Republicans have also shown little interest in the Democrat’s proposal of nearly $1 trillion in aid for state and local governments to offset increased costs and lower revenues due to the pandemic, mainly citing that the budget issues the cities and states are facing pre-date the pandemic and relief funds shouldn’t be used to fix old problems.
The White House and Republican leaders would also like to pass liability protection for businesses that reopen, shielding owners from lawsuits should an employee claim they contracted the virus while on the job. Democrats, however, have opposed the idea.
Trump Advisor: Pelosi’s ‘Bodacious Plan’ Only Helps Her Left-Wing Interest Groups
As we mentioned Wednesday, House Speaker Nancy Pelosi unveiled the Democrats’ latest stimulus plan, and it carried a hefty $3 trillion price tag.
According to Stephen Moore, the bill seems to be nothing more than a way for Pelosi to bail out her favorite special interest groups.
Pelosi had mentioned to reporters last week that one of her motivations for being in politics is to make sure children are fed, saying “One in five mothers report that their children are not getting enough food. Three times the rate during the Great Depression.”
She added, “So in addition to putting money in people’s pockets – direct payments, unemployment insurance, some other tax credits, etc. – we really also have to put food on the table.”
Moore says Pelosi seems more interested in putting food on the tables of the wealthy than the poor she says she is motivated to protect.
Putting Food On The Wrong Table
Moore’s spending plan is a “goodie bag” that “pays off nearly every imaginable left-wing interest group,” she says. This includes teacher unions, trial lawyers, arts groups, environmental activists, postal employees and even super-rich Democratic donors.
He added, “This is a bodacious plan, preposterous in its financial irresponsibility, but the speaker and her colleagues see in this terrible disease the opportunity for a fiscal sweepstakes. She seized the moment.”
Amazingly, even a $3 trillion price tag isn’t enough for some of the more liberal Senators in Washington.
Bernie Sanders says the bill should be revised to “adequately” help Americans get through the crisis.
“[T]he Senate must improve this legislation if we are to adequately address the two most urgent needs facing working families right now: health care and economic security,” Sanders said in a statement.
Moore takes particular offense to certain items in the bill. He says none of them have anything to do with the coronavirus.
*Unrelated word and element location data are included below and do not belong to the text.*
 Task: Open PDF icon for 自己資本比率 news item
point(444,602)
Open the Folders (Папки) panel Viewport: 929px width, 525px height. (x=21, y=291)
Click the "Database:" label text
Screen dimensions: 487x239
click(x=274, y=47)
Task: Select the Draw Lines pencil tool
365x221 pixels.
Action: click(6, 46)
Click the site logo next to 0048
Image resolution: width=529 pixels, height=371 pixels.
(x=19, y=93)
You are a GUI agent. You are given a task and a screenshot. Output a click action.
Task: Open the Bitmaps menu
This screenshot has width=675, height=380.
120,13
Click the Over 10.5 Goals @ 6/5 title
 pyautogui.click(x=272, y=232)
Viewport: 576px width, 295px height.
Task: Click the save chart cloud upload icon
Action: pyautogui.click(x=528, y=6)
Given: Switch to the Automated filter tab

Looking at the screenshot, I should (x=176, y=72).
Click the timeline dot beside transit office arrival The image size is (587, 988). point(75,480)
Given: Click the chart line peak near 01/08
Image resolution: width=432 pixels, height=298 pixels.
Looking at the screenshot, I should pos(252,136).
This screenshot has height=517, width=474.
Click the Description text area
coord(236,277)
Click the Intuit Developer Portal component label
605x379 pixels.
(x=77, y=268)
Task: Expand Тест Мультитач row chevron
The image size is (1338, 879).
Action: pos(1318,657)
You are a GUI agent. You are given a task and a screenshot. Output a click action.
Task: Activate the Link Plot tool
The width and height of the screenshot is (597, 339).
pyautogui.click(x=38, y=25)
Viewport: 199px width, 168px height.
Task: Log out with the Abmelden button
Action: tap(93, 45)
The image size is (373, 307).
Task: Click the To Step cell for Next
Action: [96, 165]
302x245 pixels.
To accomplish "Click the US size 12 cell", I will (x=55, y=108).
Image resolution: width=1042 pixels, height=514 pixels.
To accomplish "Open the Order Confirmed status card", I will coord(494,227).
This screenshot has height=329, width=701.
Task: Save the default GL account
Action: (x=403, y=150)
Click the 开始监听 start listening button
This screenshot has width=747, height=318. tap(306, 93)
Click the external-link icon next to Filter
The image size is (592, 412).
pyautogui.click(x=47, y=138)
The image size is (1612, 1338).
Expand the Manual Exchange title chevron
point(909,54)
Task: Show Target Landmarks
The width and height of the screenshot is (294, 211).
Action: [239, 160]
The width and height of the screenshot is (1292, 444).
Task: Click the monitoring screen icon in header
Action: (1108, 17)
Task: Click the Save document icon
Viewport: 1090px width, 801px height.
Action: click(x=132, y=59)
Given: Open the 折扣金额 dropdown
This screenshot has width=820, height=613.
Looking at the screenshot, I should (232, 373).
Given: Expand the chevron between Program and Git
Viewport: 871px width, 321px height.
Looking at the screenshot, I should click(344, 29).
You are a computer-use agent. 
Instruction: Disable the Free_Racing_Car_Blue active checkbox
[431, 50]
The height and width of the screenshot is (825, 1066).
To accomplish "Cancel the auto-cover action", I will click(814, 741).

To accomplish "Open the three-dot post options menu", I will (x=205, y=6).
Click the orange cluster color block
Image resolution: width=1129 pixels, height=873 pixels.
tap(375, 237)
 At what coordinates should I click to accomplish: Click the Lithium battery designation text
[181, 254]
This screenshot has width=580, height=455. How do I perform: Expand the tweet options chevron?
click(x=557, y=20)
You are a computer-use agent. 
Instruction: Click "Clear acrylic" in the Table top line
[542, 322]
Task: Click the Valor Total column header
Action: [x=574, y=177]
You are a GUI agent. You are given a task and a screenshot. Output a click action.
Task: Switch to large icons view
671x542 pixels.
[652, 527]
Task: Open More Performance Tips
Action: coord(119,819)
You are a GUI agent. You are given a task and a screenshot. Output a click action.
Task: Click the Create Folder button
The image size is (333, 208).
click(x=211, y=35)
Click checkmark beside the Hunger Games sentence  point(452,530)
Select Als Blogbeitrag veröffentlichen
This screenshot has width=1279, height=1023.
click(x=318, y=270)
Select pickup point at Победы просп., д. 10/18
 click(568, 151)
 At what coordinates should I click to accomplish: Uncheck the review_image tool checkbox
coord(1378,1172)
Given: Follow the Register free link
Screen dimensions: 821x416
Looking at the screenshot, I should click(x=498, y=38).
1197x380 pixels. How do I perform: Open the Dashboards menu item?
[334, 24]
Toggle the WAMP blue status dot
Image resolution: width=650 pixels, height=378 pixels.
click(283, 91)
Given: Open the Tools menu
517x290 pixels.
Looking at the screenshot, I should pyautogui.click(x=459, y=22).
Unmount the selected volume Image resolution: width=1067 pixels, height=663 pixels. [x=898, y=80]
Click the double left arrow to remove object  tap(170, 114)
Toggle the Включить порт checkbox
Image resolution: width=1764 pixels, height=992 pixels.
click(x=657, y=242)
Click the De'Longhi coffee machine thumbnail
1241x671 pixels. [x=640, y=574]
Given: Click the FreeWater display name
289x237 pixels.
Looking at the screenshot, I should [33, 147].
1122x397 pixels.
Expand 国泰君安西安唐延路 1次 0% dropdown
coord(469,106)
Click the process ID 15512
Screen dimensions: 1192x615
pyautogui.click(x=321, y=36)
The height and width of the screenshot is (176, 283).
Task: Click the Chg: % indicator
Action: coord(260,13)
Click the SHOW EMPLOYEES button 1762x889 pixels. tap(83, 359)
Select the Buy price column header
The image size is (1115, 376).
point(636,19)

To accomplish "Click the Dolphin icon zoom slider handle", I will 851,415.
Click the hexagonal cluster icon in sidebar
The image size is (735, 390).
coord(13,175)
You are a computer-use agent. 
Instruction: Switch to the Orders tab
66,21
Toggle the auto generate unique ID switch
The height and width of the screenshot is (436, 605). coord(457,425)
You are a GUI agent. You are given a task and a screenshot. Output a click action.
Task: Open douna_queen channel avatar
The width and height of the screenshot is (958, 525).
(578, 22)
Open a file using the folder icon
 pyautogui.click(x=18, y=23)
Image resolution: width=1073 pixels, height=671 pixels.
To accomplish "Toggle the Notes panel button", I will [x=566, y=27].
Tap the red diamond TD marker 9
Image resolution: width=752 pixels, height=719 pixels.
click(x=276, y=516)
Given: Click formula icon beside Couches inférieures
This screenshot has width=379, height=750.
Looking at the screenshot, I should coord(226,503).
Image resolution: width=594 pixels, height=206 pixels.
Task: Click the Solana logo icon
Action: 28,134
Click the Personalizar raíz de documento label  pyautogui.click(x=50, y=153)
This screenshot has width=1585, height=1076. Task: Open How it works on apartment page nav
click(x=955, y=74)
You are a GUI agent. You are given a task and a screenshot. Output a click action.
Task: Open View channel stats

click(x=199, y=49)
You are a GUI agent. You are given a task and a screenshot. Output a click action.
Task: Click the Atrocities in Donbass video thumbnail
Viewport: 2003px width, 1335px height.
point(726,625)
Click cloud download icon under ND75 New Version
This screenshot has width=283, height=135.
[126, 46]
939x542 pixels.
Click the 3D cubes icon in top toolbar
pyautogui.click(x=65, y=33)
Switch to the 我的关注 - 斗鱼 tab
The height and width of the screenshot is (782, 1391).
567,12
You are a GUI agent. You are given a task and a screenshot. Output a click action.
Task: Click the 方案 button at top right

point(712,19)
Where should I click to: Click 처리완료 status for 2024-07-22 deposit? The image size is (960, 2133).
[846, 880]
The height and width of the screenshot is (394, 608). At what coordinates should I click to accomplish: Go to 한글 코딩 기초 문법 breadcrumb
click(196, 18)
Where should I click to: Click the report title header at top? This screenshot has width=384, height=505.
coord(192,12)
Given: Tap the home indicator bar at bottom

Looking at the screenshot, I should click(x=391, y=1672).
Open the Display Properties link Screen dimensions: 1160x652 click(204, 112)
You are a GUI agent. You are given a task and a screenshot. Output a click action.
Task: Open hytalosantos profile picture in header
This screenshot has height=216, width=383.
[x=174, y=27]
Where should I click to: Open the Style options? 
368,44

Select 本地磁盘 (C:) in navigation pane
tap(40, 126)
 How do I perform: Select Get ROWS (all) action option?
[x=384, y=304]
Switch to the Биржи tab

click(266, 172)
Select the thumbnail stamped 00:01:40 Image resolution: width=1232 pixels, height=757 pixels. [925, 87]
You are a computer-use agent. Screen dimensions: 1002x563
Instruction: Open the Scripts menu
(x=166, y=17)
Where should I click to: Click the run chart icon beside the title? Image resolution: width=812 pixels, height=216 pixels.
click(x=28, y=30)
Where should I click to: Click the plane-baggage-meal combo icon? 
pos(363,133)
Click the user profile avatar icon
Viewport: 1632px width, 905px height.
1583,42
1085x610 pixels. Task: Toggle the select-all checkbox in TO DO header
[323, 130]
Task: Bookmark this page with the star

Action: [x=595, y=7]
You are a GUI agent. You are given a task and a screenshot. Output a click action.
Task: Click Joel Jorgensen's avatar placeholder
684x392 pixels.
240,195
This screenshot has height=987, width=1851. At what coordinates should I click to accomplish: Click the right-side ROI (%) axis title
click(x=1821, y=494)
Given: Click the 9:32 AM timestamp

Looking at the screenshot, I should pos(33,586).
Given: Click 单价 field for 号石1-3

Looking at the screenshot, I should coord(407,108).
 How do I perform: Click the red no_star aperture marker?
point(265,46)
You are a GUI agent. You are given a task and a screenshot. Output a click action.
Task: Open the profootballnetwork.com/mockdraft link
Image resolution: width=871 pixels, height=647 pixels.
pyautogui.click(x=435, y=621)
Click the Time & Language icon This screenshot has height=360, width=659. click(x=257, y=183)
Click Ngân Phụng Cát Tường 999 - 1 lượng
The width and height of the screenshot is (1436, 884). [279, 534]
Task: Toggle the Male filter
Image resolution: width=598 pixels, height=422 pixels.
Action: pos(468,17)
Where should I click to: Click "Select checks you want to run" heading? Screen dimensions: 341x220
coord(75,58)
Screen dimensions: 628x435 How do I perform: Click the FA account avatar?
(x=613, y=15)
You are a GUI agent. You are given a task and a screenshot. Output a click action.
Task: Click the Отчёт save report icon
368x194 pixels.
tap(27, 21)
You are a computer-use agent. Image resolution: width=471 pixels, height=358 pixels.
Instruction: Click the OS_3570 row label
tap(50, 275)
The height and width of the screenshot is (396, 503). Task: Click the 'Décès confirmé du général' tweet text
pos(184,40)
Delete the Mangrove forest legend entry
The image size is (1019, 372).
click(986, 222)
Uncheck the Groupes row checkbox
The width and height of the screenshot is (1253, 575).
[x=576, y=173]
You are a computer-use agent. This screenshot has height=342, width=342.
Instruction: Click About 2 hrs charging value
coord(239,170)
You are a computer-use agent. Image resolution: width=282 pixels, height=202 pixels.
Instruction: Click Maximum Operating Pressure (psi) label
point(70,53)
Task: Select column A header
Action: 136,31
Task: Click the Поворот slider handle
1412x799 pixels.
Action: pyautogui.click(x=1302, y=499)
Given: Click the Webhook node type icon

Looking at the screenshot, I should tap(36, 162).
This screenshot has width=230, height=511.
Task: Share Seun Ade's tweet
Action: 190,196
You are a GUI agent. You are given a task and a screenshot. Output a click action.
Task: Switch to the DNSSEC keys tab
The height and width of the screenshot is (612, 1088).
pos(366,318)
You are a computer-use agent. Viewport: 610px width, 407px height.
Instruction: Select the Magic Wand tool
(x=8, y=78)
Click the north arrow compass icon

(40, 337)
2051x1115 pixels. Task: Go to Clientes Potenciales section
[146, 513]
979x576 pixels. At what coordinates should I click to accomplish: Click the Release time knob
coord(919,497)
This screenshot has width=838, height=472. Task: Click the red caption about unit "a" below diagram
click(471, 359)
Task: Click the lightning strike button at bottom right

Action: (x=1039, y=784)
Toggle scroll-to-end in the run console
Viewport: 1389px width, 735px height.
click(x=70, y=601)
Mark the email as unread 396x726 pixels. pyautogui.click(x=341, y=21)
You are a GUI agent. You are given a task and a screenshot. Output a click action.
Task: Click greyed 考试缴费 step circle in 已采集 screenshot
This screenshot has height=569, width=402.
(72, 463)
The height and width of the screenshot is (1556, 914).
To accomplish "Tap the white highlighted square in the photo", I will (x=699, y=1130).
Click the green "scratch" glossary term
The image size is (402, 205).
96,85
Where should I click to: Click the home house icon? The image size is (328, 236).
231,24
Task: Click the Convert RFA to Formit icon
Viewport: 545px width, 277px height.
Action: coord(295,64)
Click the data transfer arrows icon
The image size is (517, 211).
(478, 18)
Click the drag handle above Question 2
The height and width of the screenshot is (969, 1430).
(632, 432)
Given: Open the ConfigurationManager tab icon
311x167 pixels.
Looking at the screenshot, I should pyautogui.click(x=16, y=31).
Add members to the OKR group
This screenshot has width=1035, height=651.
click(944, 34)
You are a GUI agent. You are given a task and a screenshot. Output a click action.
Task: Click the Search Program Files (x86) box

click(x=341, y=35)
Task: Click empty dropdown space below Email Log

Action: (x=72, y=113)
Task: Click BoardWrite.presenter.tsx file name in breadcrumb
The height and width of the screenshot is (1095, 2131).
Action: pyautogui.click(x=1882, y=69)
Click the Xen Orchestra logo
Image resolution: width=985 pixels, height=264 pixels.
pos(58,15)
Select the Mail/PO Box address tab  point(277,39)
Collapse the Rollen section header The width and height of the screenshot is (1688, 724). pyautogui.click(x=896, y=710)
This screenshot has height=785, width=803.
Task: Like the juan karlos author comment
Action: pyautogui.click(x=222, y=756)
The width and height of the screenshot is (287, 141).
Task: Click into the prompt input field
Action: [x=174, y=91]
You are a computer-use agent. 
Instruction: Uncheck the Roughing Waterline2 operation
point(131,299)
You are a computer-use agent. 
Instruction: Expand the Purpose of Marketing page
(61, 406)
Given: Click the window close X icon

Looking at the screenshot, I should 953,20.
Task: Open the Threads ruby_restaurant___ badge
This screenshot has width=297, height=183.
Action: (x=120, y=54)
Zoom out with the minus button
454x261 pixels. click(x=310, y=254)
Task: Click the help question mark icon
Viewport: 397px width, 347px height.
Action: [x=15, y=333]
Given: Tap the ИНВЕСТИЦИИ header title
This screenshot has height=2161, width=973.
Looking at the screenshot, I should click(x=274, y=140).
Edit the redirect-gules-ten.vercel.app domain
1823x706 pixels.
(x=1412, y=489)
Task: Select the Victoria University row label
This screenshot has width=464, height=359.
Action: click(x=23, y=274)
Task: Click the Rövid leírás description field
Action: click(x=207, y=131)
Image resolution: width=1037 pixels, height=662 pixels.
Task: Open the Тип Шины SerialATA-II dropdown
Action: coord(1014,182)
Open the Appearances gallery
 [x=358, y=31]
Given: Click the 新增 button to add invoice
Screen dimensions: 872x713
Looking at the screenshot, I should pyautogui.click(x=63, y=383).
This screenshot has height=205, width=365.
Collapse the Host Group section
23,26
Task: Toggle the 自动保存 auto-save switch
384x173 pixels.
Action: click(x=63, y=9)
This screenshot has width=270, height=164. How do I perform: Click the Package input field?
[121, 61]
He also believes that they don’t have anything to do with providing relief from the effects of the ongoing pandemic.
The list includes:
- Some $1 trillion for blue state budget repairs and pension bailouts.
- $50 million for “environmental justice grants to prevent, prepare for, and respond to coronavirus.”
- Restoration of the state and local (SALT) tax deduction for blue state millionaires and billionaires. This would be the biggest tax cut in history for the top 1 percent in income.
- $20 million for the National Endowment for the Arts and the National Endowment for the Humanities
- Extension of the $600 unemployment insurance supplement (on top of 100 percent replacement of wages through direct UI benefits. This is the scandal-ridden program that in some 30 states pays people more money to stay unemployed than to get back to work.
- $100 million for OSHA funding — we should be deregulating not increasing regulation
- Extending unemployment benefits and financial aid to illegal immigrants
- A postal service bailout.
Congressional Republicans and President Trump should “unanimously and loudly denounce this New New Deal scam,” Moore also says. He adds that these “would pad the wallets of those who are funded by programs that have zero to do with the virus itself. Coronavirus didn’t create the $100 billion Illinois and New Jersey pension deficits.”
What would help this country recover isn’t a massive payment to special interest groups. Instead, the country needs to come up with a solution for the working man, according to Moore. This includes “a payroll tax holiday that will most benefit low-income workers, deregulation, and lawsuit shields for workers and employers.”